Matematiksel modelleme matematik dilini etkin kullanarak herhangi bir gerçek yaşam problemini ya da durumunun formülleştirilerek çözülme süreci olarak ifade edilmektedir. Günümüzde özellikle PISA sınavı gibi üst düzey bilişsel becerilerin ölçüldüğü sınavların da etkisiyle, matematik eğitiminde sıklıkla ifade edilen matematiksel modelleme ifadesi, istenen ve hedeflenen nitelikli matematik eğitimi için önem arz etmektedir. Millî Eğitim Bakanlığı tarafından, güncellenen ilköğretim matematik dersi öğretim programı (2018a), matematik uygulamaları dersi öğretim programı (2018b), ortaöğretim matematik dersi öğretim programı (2018c) öğrencilerin gerçek yaşam problemi ,modelleme ve problem çözme kavramlarının sıklıkla yer aldığı görülmektedir. Ayrıca, Yüksek Öğretim Kurumu tarafından 2018 yılında güncellenen ilköğretim matematik öğretmenliği ve matematik öğretmenliği lisans programlarının içeriği incelendiğinde, matematiksel modelleme, problem çözme, algoritma ve gerçek yaşam problemleri ifadelerinin sıklıkla yer aldığı görülmektedir. Bu nedenle matematik öğretmen adaylarının matematiksel modelleme beceri düzeyleri ve farklı değişkenlerin beceri düzeylerine incelenmesi gerekmektedir.

Matematiksel modelleme özyeterliği ile bilgi işlemsel düşünme becerileri arasındaki problem çözmeye dayalı ilişkinin incelenerek, yapılan çalışmadan elden edilen bulgular, öğretmen adaylarının BİDBÖ puanları ve MMÖÖ puanlarının yüksek seviyede olduğu ancak arttırılması gerekliliği sonucuna ulaşılmıştır. Elde edilen bir diğer bulgu, BİDBÖ ve MMÖÖ puanları ile cinsiyet değişkenine bağlı anlamlı bir fark göstermediği ancak sınıf

düzeyine bağlı olarak anlamlı bir fark olduğu bulunmuştur.

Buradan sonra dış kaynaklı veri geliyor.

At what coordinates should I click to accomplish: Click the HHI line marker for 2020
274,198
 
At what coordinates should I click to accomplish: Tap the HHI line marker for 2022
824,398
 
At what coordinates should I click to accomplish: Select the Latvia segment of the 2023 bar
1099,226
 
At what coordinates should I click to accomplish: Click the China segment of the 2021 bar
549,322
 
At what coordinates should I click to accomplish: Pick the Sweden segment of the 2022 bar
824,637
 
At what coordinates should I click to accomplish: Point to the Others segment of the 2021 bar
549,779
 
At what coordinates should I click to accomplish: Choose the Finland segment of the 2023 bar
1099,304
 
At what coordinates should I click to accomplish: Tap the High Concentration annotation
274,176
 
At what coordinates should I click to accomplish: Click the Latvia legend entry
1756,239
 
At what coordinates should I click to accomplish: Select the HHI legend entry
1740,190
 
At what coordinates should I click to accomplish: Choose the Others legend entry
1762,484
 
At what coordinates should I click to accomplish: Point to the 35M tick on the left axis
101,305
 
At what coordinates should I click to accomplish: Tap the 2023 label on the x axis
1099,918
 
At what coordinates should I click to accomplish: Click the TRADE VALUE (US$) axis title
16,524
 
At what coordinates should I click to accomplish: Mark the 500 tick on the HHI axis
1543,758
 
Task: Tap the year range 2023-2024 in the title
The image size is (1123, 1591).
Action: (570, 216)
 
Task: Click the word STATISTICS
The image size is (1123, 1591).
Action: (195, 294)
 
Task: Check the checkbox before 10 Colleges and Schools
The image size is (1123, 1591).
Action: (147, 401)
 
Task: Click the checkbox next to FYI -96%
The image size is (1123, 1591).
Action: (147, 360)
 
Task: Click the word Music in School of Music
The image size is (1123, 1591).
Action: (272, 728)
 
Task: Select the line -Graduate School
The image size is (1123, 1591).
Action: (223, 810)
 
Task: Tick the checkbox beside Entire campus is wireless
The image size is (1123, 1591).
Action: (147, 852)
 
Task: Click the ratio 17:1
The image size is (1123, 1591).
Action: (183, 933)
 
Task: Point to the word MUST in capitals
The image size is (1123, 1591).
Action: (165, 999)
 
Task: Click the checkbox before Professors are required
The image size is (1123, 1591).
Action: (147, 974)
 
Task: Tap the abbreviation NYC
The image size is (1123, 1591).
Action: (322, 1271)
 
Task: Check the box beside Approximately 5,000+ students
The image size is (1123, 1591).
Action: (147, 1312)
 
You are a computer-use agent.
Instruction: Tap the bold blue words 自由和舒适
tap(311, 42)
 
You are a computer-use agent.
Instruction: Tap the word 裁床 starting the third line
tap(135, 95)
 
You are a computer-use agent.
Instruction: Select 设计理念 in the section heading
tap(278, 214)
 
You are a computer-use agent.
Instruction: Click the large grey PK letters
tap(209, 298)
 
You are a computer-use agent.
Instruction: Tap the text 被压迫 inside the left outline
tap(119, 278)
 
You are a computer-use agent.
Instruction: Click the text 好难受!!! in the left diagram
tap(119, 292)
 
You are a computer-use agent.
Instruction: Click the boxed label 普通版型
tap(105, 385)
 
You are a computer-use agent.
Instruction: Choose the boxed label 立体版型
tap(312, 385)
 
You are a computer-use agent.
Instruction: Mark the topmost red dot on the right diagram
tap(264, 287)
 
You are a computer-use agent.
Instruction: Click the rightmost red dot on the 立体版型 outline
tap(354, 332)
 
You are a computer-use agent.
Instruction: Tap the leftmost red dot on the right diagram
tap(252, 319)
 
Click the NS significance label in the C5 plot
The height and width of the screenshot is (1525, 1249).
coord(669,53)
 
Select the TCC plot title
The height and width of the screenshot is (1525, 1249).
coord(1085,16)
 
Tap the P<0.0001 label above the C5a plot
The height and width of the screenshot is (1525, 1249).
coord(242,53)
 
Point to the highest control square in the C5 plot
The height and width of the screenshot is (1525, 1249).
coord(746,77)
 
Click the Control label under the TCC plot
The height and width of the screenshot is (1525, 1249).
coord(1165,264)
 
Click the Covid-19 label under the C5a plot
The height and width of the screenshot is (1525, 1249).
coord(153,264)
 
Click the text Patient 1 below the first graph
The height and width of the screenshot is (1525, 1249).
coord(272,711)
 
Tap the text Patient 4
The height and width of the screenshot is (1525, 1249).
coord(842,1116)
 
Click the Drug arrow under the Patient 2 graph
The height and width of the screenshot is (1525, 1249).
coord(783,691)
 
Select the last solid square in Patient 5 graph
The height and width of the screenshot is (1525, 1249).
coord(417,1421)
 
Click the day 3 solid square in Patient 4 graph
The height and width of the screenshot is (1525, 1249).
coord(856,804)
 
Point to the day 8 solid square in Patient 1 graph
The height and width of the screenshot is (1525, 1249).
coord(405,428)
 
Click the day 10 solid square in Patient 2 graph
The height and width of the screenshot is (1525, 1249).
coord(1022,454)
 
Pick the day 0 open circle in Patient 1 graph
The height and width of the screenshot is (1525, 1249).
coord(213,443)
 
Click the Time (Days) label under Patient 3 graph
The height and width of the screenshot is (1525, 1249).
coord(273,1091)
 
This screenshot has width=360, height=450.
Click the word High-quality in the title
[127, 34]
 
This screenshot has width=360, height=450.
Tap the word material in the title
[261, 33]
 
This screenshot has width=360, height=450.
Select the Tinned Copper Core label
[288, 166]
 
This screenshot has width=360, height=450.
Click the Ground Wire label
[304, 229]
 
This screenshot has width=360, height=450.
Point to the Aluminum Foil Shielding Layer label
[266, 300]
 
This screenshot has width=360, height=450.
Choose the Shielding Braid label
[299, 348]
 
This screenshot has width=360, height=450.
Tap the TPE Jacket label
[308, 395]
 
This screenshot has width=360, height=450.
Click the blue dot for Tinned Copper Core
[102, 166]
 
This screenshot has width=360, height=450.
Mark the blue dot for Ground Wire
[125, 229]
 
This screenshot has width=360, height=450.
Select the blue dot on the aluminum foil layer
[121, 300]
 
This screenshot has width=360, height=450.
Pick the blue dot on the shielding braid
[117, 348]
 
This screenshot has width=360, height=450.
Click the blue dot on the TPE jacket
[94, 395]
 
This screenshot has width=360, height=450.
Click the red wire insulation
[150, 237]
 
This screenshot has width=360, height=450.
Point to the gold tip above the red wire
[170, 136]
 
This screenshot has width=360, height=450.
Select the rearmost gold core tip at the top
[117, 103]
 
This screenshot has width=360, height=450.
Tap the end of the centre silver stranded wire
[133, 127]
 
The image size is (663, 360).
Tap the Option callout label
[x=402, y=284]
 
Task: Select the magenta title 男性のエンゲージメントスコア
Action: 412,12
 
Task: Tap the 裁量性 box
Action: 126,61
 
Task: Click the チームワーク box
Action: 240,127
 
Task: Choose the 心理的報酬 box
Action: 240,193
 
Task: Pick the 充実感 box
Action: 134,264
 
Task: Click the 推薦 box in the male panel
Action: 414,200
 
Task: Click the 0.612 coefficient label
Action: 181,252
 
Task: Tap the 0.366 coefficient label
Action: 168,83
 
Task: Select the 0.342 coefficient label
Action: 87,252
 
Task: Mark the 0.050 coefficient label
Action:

Öğretmen adaylarının sınıf düzeyi ilerledikçe her iki ölçekten elde edilen puanların arttığı, son sınıf öğrencileri ile birinci sınıf ve ikinci sınıf öğrencilerinin matematiksel modelleme özyeterliği arasında, son sınıf öğrencilerini ile birinci sınıf öğrencileri arsında anlamlı fark olduğu görülmüştür.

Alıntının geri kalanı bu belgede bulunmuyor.